The End of Oil Things
I am a bad person.
I am supposed to have empathy for my fellow human beings, particularly when misfortune is the song that everyone has to dance to, but after reading this article about folks who have to shell out over $100 to fill up their behemoth SUVs, I caught myself muttering outloud: You asked for it.
Personally, I am getting tired of incessant news reports (whether print, radio or television) about the price of gas. They’re all the same: a reporter stating the obvious then a cutaway to a person filling up his or her car mouthing the “This is totally ridiculous” line that somehow passes for a revelatory remark. Finally, after a few talking heads have spent their requisite fifteen seconds on screen, the reporter closes off with another obvious statement that gas prices will probably rise again.
I am not immune to the difficulty of paying a lot of money to fill up the tank, especially for families who now have to budget (if they can) for the additional expense. At the same time, I find it astonishing that people really believe complaining about it is going to make a difference, or worse, that they had no idea it was going to cost so much to fill up their gas tank. And my patience has all but evaporated with SUV owners who sound absolutely wounded their vehicle is making the pump reach triple digits. What were these people thinking when they bought it? You can’t fault a person for failing to divine the price of gas, but with things tough all over, why should I be moved to tears because the owners of these hulking machines—who could afford them in the first place—now bitch about paying for the juice?
Still, it’s more than just about gas; it’s all about oil. When I see reports of people complaining about the price of gas, I cannot shake the feeling that most folks have no idea what an oil-based economy we have. While some people have made the connection between rising oil prices and the rising cost of going to the market (for the food that must travel from far away before it’s neatly put on the shelf), I suspect that for scores of people, the fact that our entire way of life is based on the burning of fossil fuel is something rather elusive. So when I hear talk about going green, or calculating your carbon footprint, it all strikes me as rather faddish, as if it’s something to dabble in because we need to feel better about ourselves, but it really doesn’t mean too terribly much.

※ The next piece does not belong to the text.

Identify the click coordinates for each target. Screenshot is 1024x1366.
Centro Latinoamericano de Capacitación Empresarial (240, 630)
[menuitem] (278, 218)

I have no knowledge about peak oil other than you can get easily confused about the issue because either we’ve already passed it decades ago, or we are on the cusp of reaching it, or it’s still decades away. What I am certain of right now, is that our lives as we have known them—guzzling lots of cheap oil—is over. This is not something I can prove to you on a pie chart, or with a pile of studies. This is something at the gut level. And I cannot but help to be worried about the future: what happens when we do run out?
Virtually everything we have is based on extracting oil from the Earth, and within 150 years or so, we’ve expended so much of it that it almost seems criminal. What do we replace it with? Sure, there are scores of alternatives that are always rattled off: wind power, solar energy, biofuels, oil made from algae and the like. However, oil runs through our blood in such a way that all of those other alternatives appear second-rate; like they’re short-term substitutes for the real deal, and that’s black gold. And it cannot last forever.
I am not a doom and gloom person, but rather, someone who is unnerved about the consumption rate of oil, its price, and the fact that its an irreplaceable resource. It took millions of years to form, and as of right now, we’ve gone through about half of the world’s supply. Our ingenuity has taken oil and created dozens of byproducts, but I have not heard of a replacement resource for it. When it all goes away, then what? When the transition start to happen? If I decide that I want to have a family now, I can be assured that my child will be born in a powerful, affluent country, but what about near the end of his lifetime? Will the decline start, will there be enough oil to get him from one side of the country to another? And if he has kids, will they marvel at the stories of how to pass the time we drove around aimlessly simply because gas was so cheap?
It’s at this point that people start to put their faith in science and technology to solve the problem, whereas the standard operating procedure is to ridicule science for not being able to “tell us everything,” especially when it interferes with our religious beliefs. But I digress. If we merely depend on science and technology to save us, it suggests that we don’t need to do anything on our part. While we may be inundated with all sorts of marketing campaigns telling us to “go green” and we mouth platitudes about the environment, on the whole, we like things the way they are. Hell, we expect things to remain the way they are. If we feel like we need to invest in solar or wind power, so be it, but the unspoken demand is that we keep our way of life without any interruptions. I think that’s called having your cake and eating it, too.
I have no answers to any of these questions, but the more I ponder them, the more uneasy I feel that something fundamentally is wrong with our society. I am not against material possessions or the luxuries that most of us can afford; I am planning on buying a high definition television before the end of the year, and I absolutely luv my iPhone. I am uncomfortable with extreme environmental activists as I am their counterparts on the other end of the spectrum, who deny that global warming exists. Yet I am most perturbed by the quiet acquiescence of millions of my fellow countrymen, who appear blissfully unaware that some kind of change is needed in the way we consume our resources. I am not sure if other high civilizations reached a point in their development where luxury items where affordable for most and the populace at large became lazy and detached from the problem of how these goods are produced and what kept their flow strong. I do know, however, that these civilizations eventually collapsed. I wonder when we will get to that point, and history has to turn the page.